La protección a Pemex, la petrolera estatal, se ha convertido en un punto de fricción clave para México dentro del Tratado con Estados Unidos y Canadá (T-MEC). Mientras el gobierno federal busca fortalecer a la compañía más endeudada del mundo, sus socios comerciales argumentan que estas políticas contravienen los acuerdos de libre competencia pactados. La situación escaló cuando la Oficina del Representante Comercial de EE. UU. solicitó consultas formales, un mecanismo que podría derivar en sanciones comerciales. Esta medida refleja una creciente preocupación por las reformas en el sector energético mexicano, que parecen favorecer a Petróleos Mexicanos y a la CFE en detrimento de empresas privadas, muchas con capital estadounidense y canadiense que invirtieron bajo otras reglas. El conflicto pone sobre la mesa si la soberanía energética, como se plantea, es compatible con los compromisos de un tratado de libre comercio regional, generando una palpable tensión diplomática.
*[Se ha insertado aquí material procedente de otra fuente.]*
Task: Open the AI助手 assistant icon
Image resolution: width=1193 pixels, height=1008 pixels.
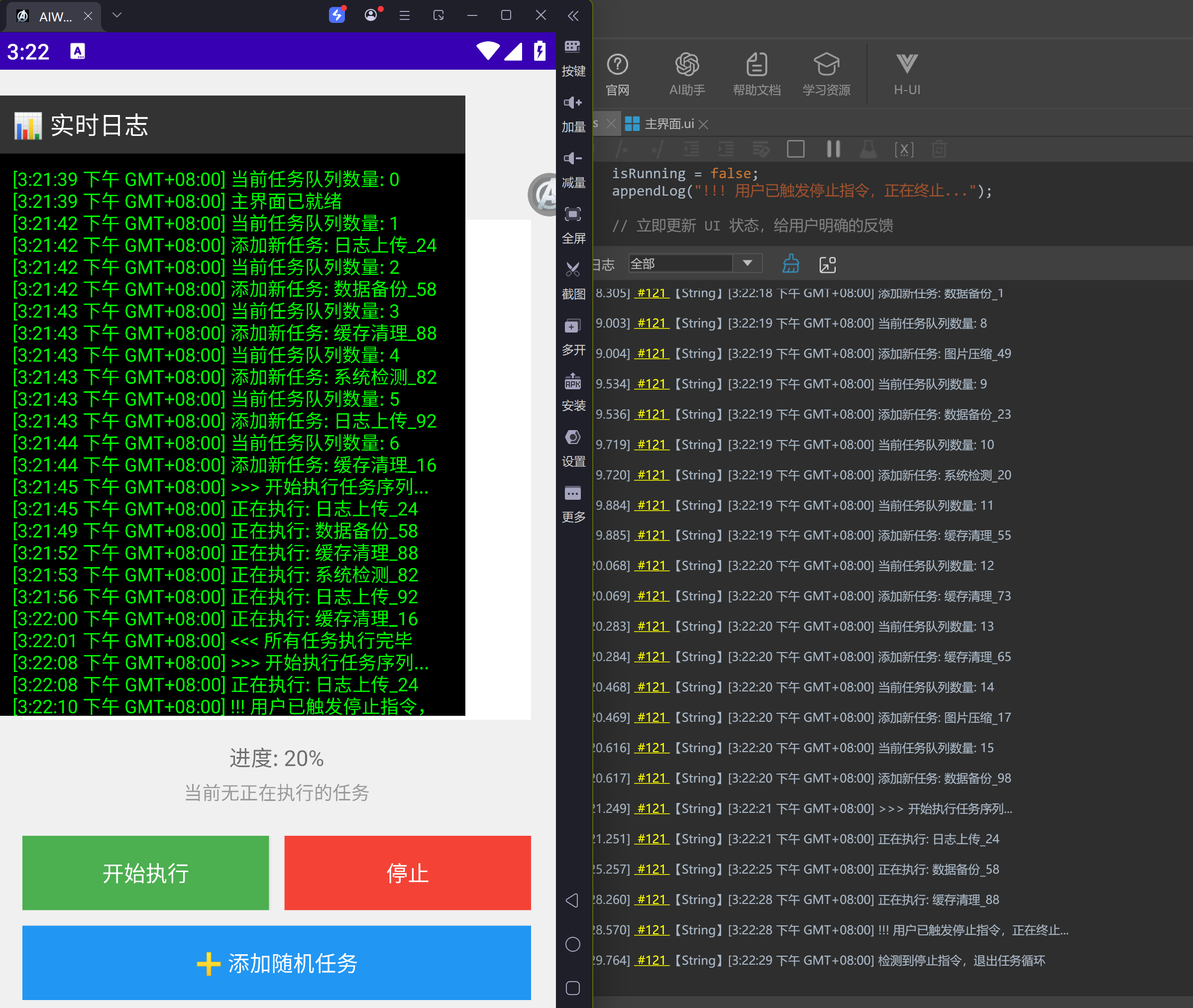Action: click(687, 65)
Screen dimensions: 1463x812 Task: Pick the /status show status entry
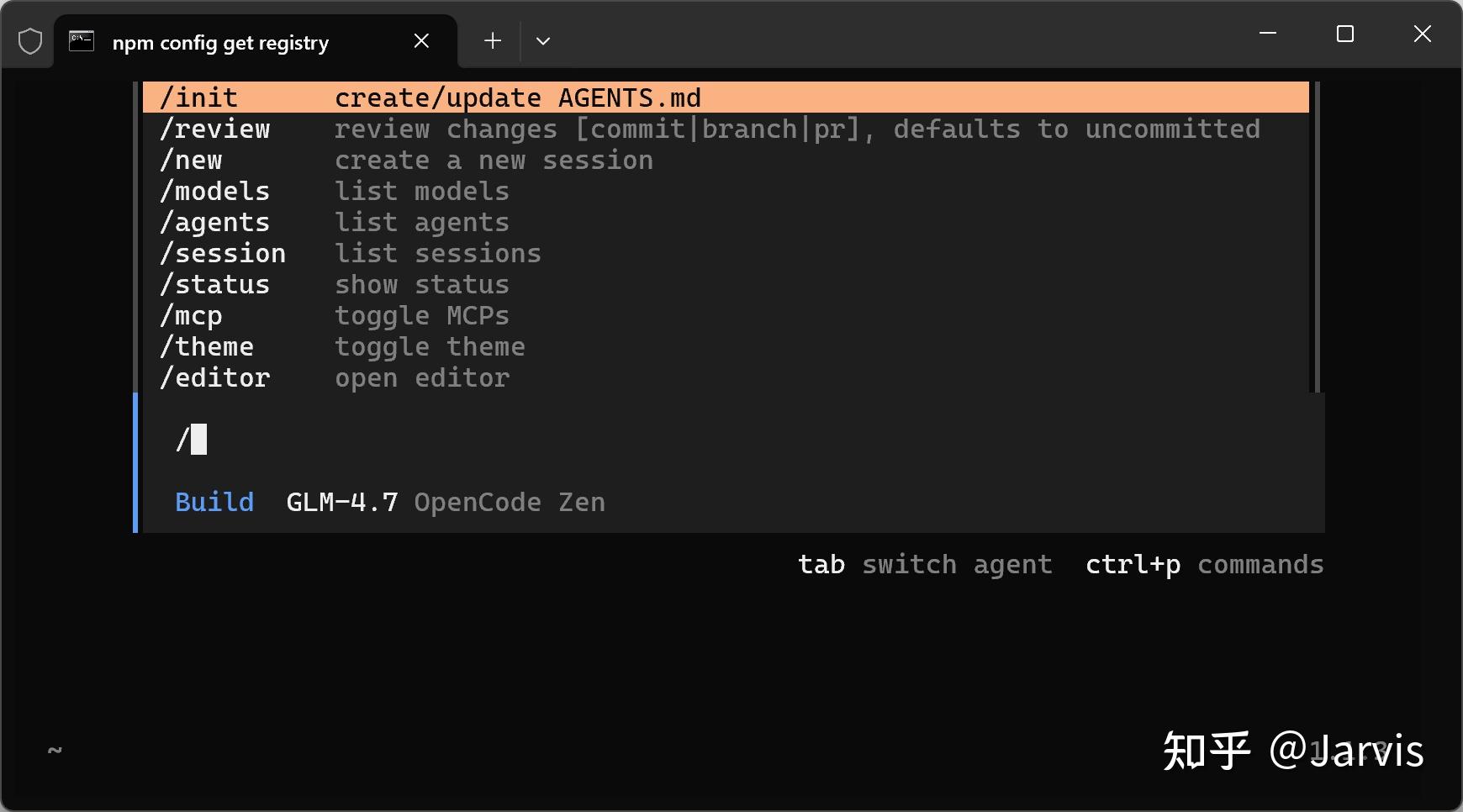pos(726,284)
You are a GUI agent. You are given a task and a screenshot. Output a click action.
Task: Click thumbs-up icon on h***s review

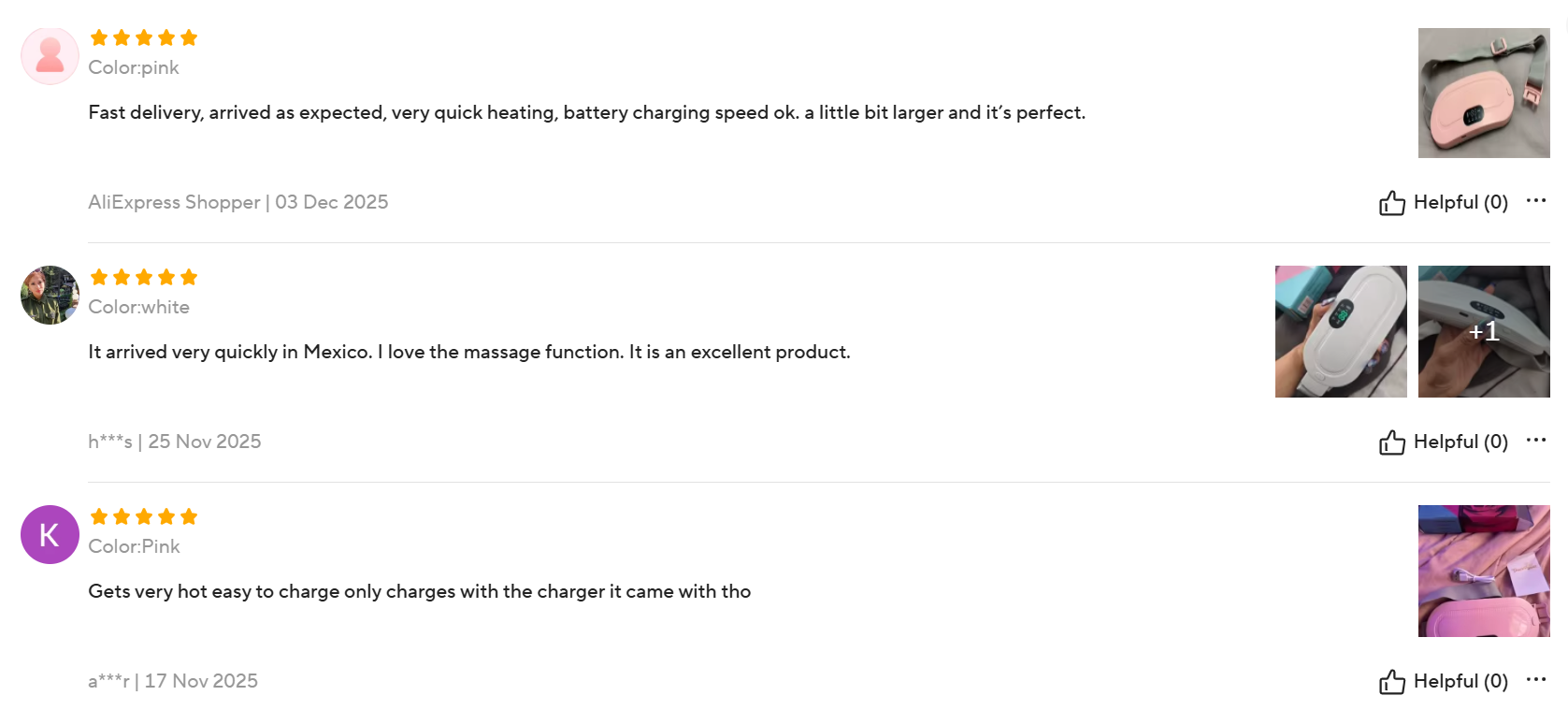pos(1391,442)
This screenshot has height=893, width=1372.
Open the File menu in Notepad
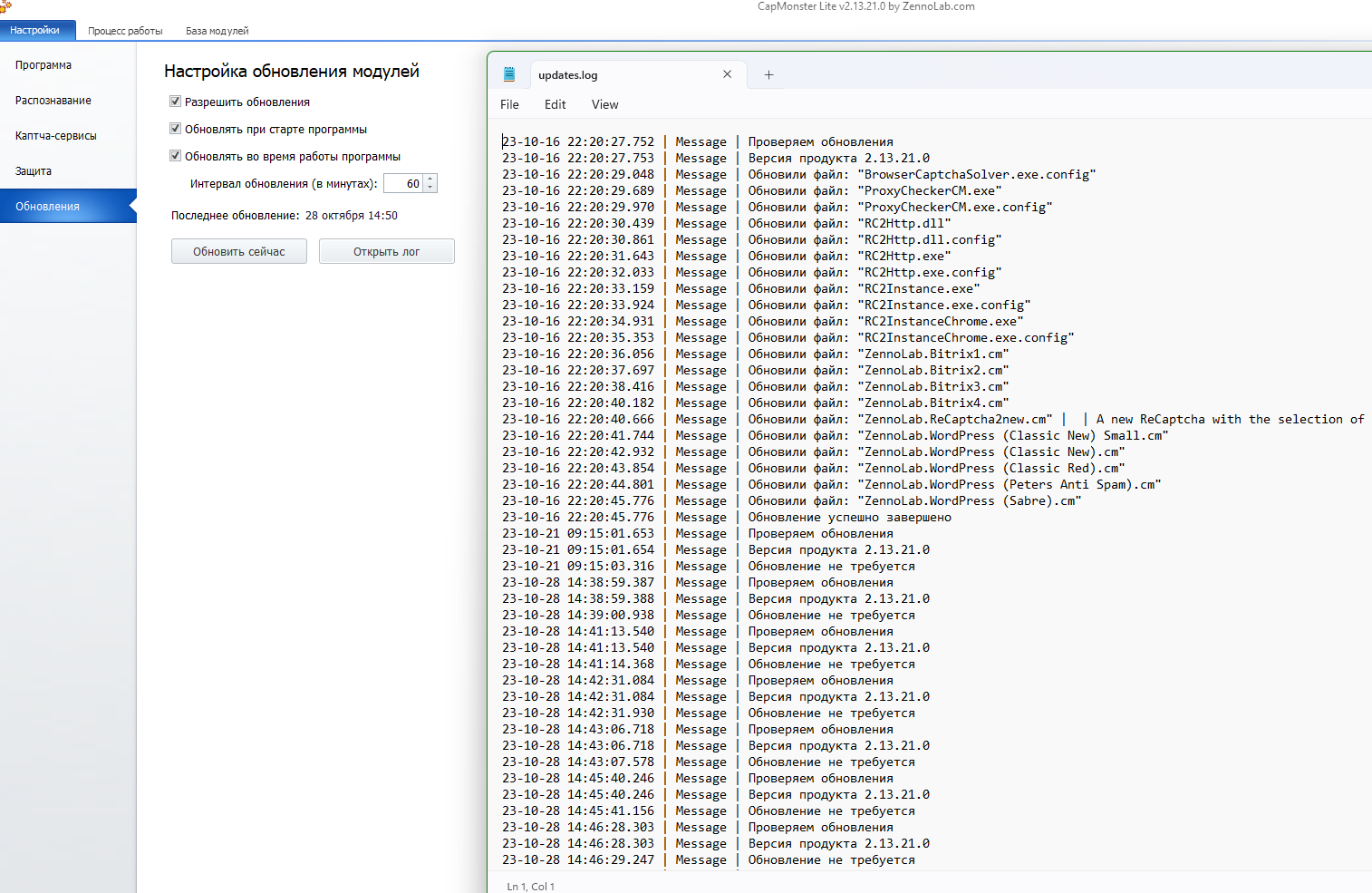(x=509, y=104)
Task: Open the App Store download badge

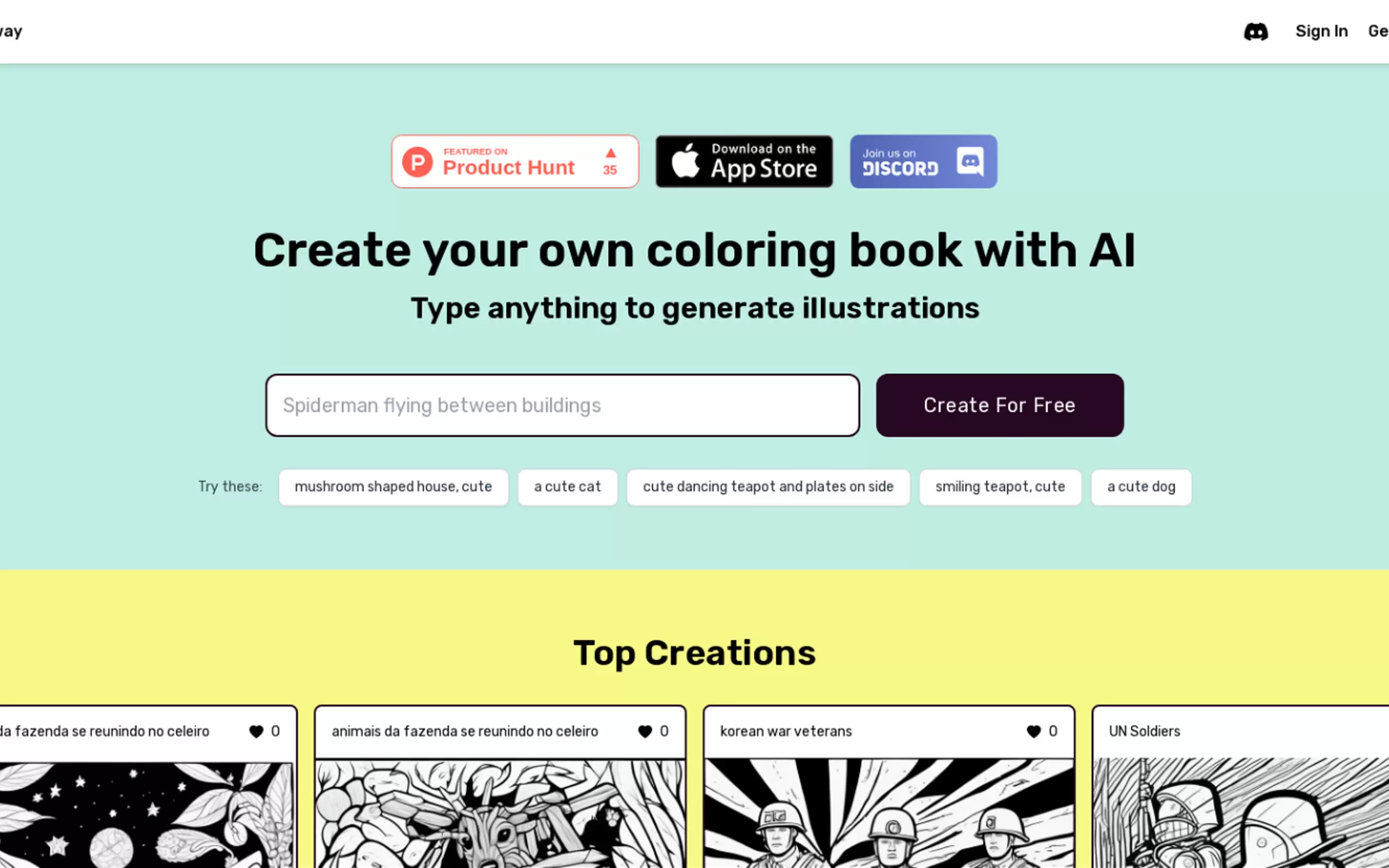Action: point(744,161)
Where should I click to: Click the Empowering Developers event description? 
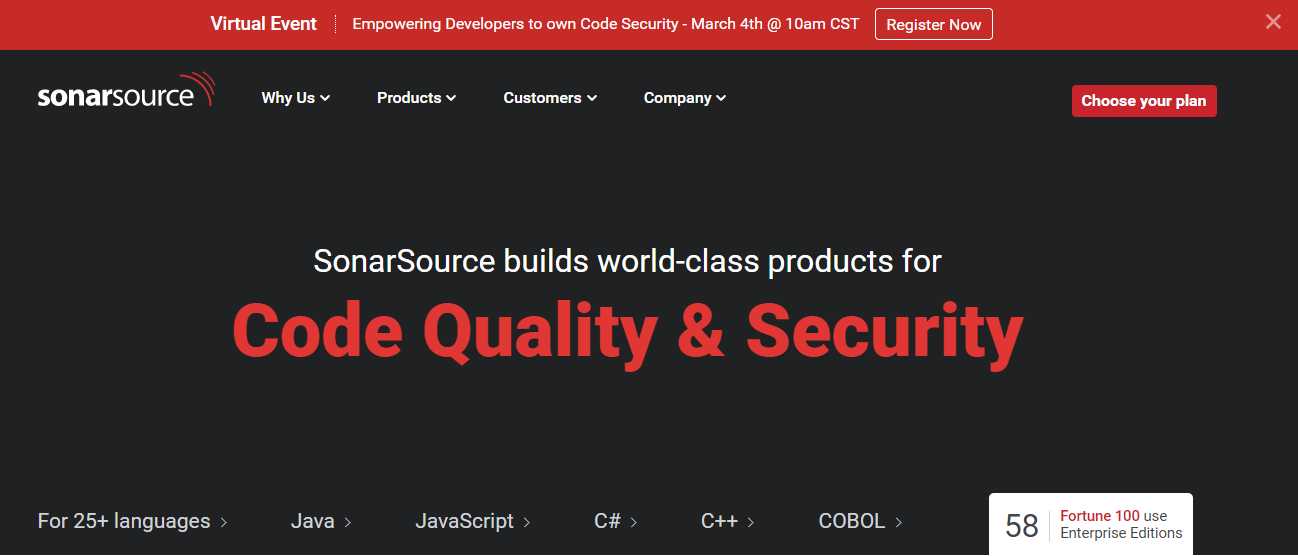[605, 24]
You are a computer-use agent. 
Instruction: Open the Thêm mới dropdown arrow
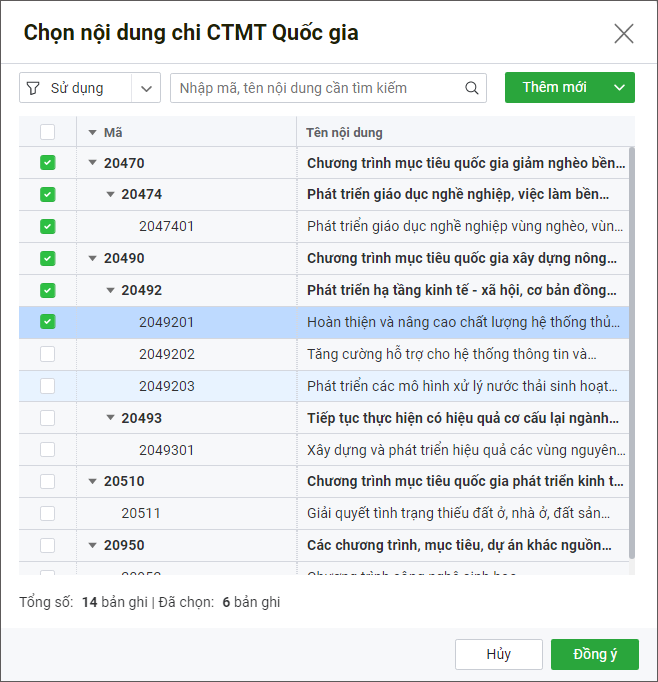pyautogui.click(x=619, y=88)

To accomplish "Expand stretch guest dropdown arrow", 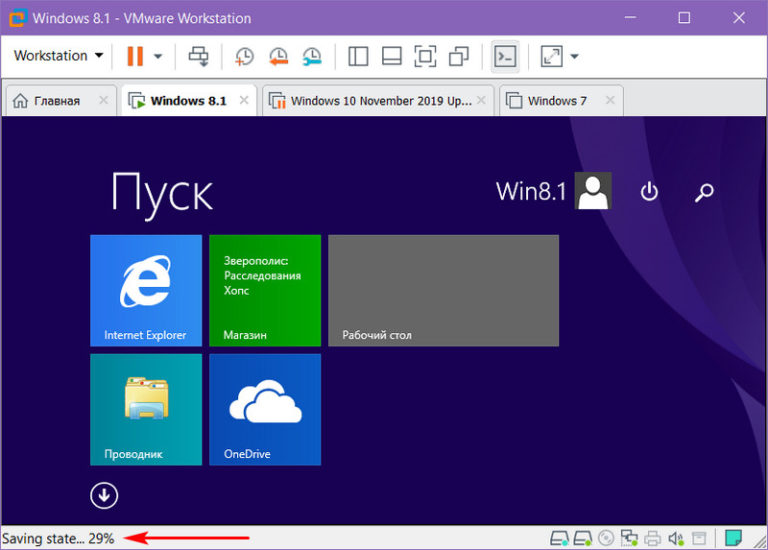I will (x=575, y=56).
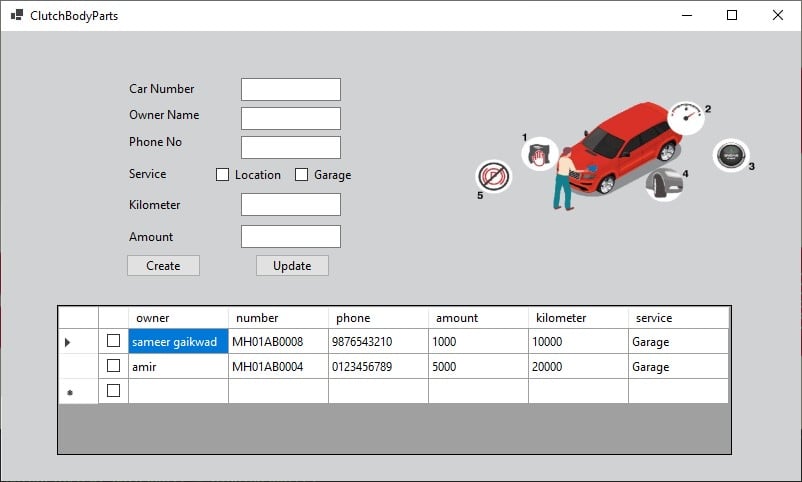Enable the Garage service checkbox
Viewport: 802px width, 482px height.
(x=302, y=175)
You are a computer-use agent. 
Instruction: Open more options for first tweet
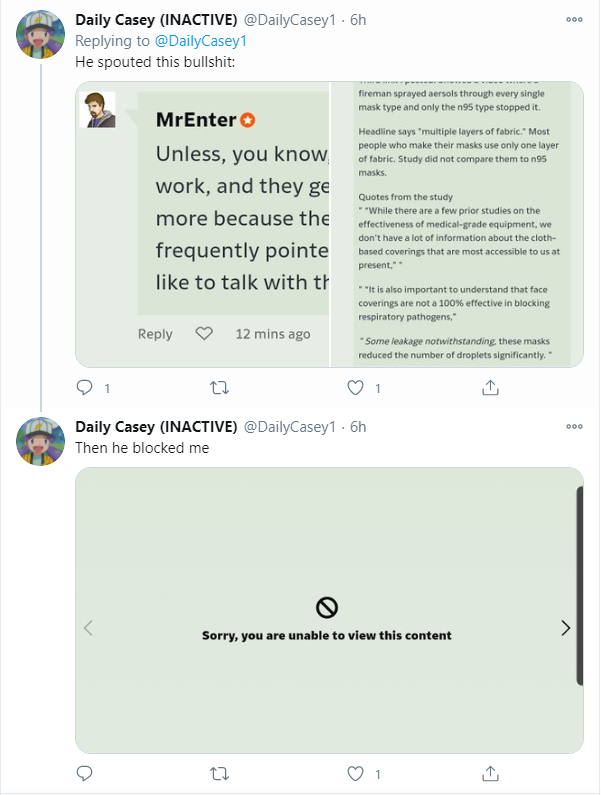[573, 19]
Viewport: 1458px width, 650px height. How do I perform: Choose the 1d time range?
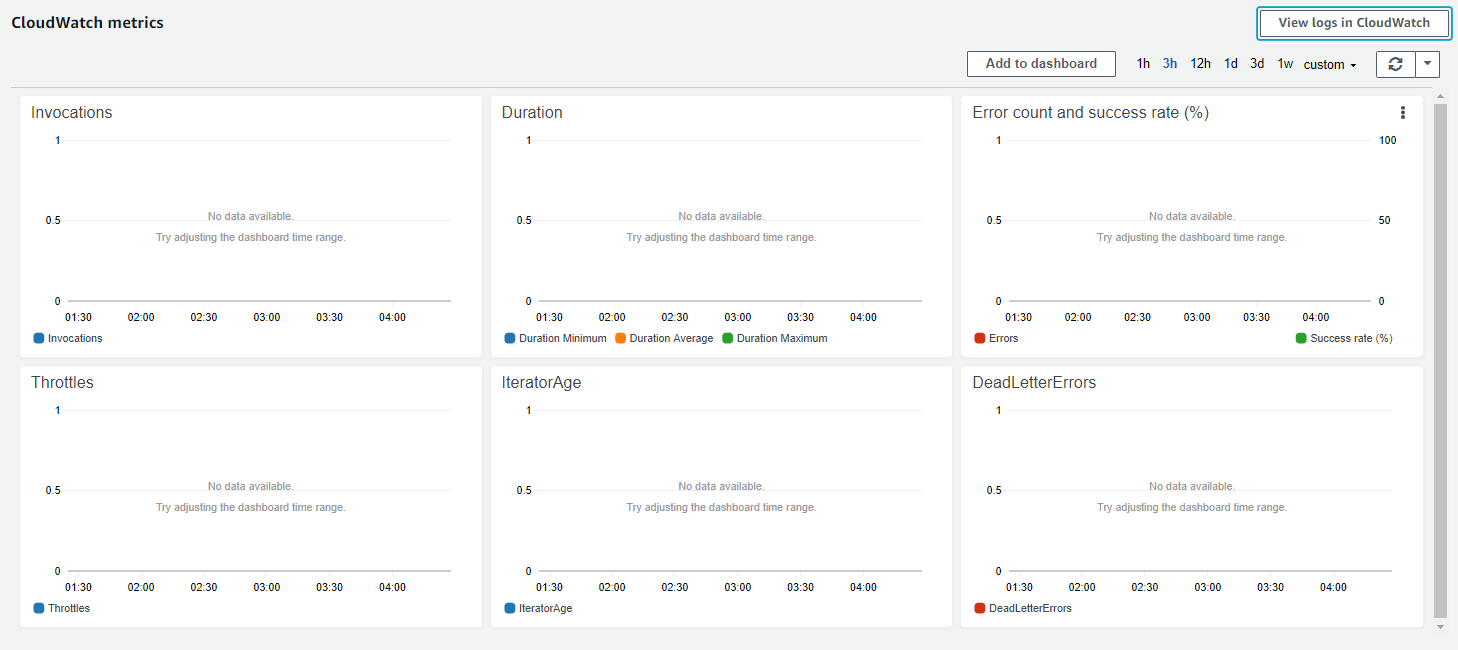(x=1231, y=64)
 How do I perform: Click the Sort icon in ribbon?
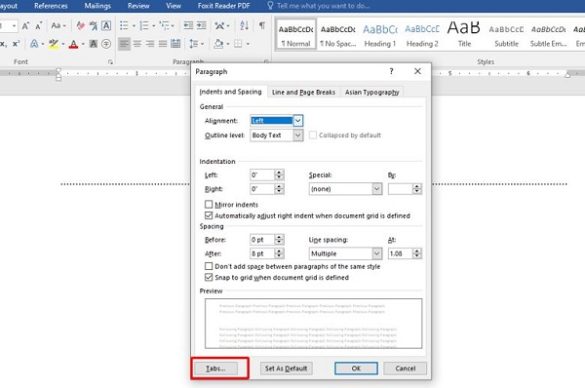244,25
El trasfondo es la delicada situación financiera de Pemex. Su pasivo supera los 100 mil millones de dólares, una cifra que compromete su operatividad y la convierte en una carga para las finanzas públicas. Ante esto, el gobierno implementó una estrategia de rescate que incluye inyecciones de capital y cambios regulatorios para darle prioridad en el mercado nacional de combustibles. Sin embargo, esta estrategia proteccionista es vista por los socios del T-MEC como una barrera comercial injusta que limita la inversión y viola el espíritu del tratado, que busca un piso parejo para todos los competidores. La encrucijada es evidente: salvar a la petrolera choca con las reglas pactadas internacionalmente.
Esta disputa es crucial porque pone a México en una trampa económica y diplomática. Ceder a las presiones externas podría agravar la ya frágil crisis de Pemex, pero mantener la postura actual arriesga una guerra comercial que afectaría a otros sectores exportadores. Para el ciudadano, las consecuencias podrían manifestarse en el costo de la gasolina y la electricidad, la certidumbre para las inversiones que generan empleos y, en última instancia, en la estabilidad económica general del país. El desenlace definirá el futuro energético y la relación comercial más importante de México.